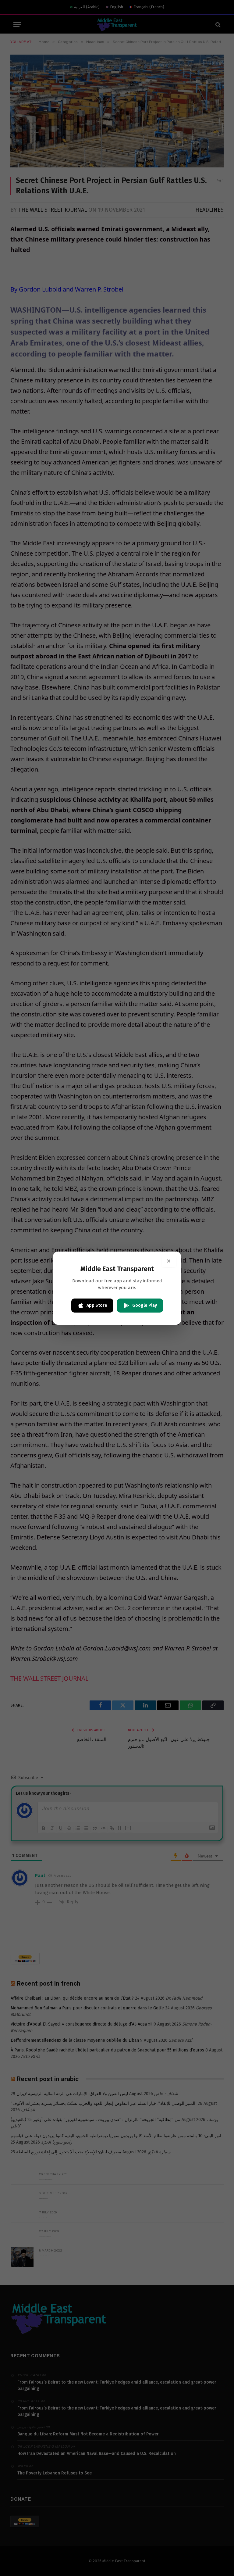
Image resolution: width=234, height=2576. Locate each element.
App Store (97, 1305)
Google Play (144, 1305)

...

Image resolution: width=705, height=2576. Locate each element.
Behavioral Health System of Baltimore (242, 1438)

§ **Exercise**
Begin at the line above that has "Image resolution: width=234, height=2576." and stop after the line that has "Google Play (144, 1305)", copying each line exactly and adding nothing else.

§ **Solution to this problem**
Image resolution: width=234, height=2576. Locate each element.
App Store (97, 1305)
Google Play (144, 1305)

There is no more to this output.